O problema é que um pedaço da sociedade brasileira é bombardeada todos os dias por publicidade, nas redes, de produtos que desejam muito. Ouvi isso do Vinicius do Valle e ele tem muita razão. É diferente da publicidade nos outdoors, na TV ou no jornal. É o anúncio de uma coisa que mexe profundamente com seus desejos. E você não tem grana para comprar tudo aquilo.

Então você quer crescer. Você não quer um mero emprego, de nove às cinco. Você quer crescer e tem gana para trabalhar muito para crescer. É só que o crescimento não vem. A faculdade, para quem estudou na maioria das escolas públicas, é um caminho muito difícil. Sobra os apps, o sonho de viralizar e se tornar influenciador. As bets. Sim, as bets. O varejo e os bancos já estão detectando um movimento importante do orçamento das famílias para apostas. É a chance de faturar numa fração de segundo. Sobra o OnlyFans.

A internet abre um mar de possibilidades de crescimento numa classe média baixa brasileira e, olha, tem muito Luva de Pedreiro para mostrar que alguns furam essa bolha e de fato conseguem algum espaço. Só que, para a maioria, não rola.

É com essas pessoas, esse Brasil imenso, que Pablo Marçal conversa. Ele diz o que essas pessoas querem ouvir. Que a técnica pode ser aprendida, que é preciso ter muita disposição, muita força de vontade, mas quem tem é sempre premiado. São essas pessoas que a esquerda não consegue mais atingir. Porque o discurso da esquerda tem preconceito com evangélicos, teologia da prosperidade, e a ambição de enriquecer.

O novo pobre brasileiro quer trabalhar muito e enriquecer. Não quer trabalho de operário CLT. Se é isso que a sociedade deseja, então é preciso pensar como se organiza a sociedade para abrir mais espaços. É preciso, fundamentalmente, que o sistema educacional brasileiro comece a entregar ensino de qualidade. Porque isso amplia as possibilidades de crescimento, entre outros motivos, porque as pessoas conseguem enxergar mais oportunidades. A gente nunca conseguiu isso, melhorar o ensino. Precisamos educar melhor as pessoas.

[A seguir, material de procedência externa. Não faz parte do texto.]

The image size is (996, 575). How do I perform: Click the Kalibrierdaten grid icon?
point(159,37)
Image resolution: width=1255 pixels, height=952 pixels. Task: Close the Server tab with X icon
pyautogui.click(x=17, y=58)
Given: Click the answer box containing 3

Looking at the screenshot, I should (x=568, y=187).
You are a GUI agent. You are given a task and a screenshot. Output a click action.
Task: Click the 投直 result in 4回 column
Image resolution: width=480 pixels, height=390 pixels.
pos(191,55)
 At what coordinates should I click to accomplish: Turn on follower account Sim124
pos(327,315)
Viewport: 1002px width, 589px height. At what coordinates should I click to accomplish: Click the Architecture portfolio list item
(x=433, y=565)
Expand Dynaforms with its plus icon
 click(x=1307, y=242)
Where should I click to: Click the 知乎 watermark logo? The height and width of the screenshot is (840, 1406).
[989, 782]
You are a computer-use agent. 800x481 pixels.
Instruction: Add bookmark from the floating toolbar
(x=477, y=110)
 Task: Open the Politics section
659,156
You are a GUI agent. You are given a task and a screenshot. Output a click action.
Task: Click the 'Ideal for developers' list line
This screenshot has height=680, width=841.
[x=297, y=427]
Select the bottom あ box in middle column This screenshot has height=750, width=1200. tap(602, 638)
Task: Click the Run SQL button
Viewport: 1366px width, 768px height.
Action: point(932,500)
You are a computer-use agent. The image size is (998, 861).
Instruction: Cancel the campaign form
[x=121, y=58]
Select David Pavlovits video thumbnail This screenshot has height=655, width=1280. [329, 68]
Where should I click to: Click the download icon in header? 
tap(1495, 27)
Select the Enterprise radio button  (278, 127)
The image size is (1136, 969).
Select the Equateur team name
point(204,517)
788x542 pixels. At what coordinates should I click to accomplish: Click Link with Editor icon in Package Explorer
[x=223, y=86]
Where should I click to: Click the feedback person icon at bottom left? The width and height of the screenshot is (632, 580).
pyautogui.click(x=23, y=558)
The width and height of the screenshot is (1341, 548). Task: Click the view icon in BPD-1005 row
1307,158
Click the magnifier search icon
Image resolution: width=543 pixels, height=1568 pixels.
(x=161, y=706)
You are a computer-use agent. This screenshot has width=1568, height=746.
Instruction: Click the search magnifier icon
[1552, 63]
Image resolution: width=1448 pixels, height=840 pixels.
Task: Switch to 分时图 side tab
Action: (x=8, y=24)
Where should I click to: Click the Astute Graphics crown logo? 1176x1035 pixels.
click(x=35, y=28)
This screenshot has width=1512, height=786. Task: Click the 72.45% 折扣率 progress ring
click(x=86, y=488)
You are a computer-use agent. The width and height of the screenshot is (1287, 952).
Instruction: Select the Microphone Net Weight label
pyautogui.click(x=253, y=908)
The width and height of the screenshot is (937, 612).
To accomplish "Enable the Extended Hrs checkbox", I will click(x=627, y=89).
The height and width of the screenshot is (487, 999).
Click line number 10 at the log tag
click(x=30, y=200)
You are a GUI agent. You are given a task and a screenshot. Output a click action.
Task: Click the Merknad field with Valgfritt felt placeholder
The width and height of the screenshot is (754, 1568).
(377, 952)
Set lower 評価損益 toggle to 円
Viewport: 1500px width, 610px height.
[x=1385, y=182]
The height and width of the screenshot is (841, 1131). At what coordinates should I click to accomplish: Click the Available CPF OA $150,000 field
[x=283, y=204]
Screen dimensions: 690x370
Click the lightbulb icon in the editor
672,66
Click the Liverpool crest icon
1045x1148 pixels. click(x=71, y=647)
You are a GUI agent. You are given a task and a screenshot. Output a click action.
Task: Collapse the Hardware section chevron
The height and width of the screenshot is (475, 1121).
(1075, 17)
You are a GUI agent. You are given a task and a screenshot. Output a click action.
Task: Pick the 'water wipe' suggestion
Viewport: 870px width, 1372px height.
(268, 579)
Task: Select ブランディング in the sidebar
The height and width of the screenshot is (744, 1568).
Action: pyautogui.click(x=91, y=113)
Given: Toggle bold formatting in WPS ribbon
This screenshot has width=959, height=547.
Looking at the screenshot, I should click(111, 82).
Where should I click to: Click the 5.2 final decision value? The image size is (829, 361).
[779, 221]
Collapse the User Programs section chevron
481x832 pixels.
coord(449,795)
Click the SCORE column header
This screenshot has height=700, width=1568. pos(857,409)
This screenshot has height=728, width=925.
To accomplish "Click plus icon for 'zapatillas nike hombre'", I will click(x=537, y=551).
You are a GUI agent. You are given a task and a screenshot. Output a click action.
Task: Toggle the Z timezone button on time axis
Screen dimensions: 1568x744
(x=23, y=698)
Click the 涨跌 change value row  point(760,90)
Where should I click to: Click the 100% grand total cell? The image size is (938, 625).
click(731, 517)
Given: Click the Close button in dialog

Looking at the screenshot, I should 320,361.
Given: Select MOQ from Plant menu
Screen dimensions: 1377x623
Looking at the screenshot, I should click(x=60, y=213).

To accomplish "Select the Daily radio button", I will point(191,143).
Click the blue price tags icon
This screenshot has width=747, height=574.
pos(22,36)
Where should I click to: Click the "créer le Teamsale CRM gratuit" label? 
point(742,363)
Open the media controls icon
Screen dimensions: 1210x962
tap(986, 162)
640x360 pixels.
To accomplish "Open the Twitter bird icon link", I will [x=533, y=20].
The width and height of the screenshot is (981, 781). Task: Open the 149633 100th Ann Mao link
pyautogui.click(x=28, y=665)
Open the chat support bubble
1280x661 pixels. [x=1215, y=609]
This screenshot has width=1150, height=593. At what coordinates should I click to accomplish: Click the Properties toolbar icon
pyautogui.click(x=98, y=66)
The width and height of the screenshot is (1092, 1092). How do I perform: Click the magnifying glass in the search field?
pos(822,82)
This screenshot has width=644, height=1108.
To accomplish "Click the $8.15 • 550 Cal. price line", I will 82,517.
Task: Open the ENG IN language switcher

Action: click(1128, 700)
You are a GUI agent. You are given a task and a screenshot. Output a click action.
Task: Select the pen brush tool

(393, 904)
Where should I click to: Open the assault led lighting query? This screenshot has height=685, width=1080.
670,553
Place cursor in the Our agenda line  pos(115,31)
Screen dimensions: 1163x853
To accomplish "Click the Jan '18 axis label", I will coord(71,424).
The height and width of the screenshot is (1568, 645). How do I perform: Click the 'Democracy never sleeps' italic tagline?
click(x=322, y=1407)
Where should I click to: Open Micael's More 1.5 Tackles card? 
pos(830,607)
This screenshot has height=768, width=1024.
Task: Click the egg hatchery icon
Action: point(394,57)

Tratar com desdém esses brasileiros, achar que são burros, que são perigosos, que são facilmente manipuláveis, querer tirar do jogo todos que conseguem falar com eles, não vai mudar a sociedade. Vai é radicalizar ainda mais. Enquanto não formos capazes de respeitar esse conjunto de brasileiros e trabalhar para que suas vidas sejam melhores, enquanto não deixarmos claro que eles têm voz sim, podem se manifestar sim, mesmo que não concordemos com suas opiniões ou crenças, enquanto isso não acontecer, o problema vai se agravar.

Se Pablo Marçal for cassado, ele se torna o principal adversário de Luiz Inácio Lula da Silva em 2026. E vai ter muito voto e vai ser uma eleição muito difícil. Só que o problema não é Marçal. O problema é que de barato algo como 20% a 30% da sociedade deseja alguém como ele.

É gente demais convicta de que a democracia não funciona para ela. Se esse percentual aumenta, a democracia cai. Quer preservar a democracia? Começa assim: mostrando para os brasileiros que ela é boa para todos.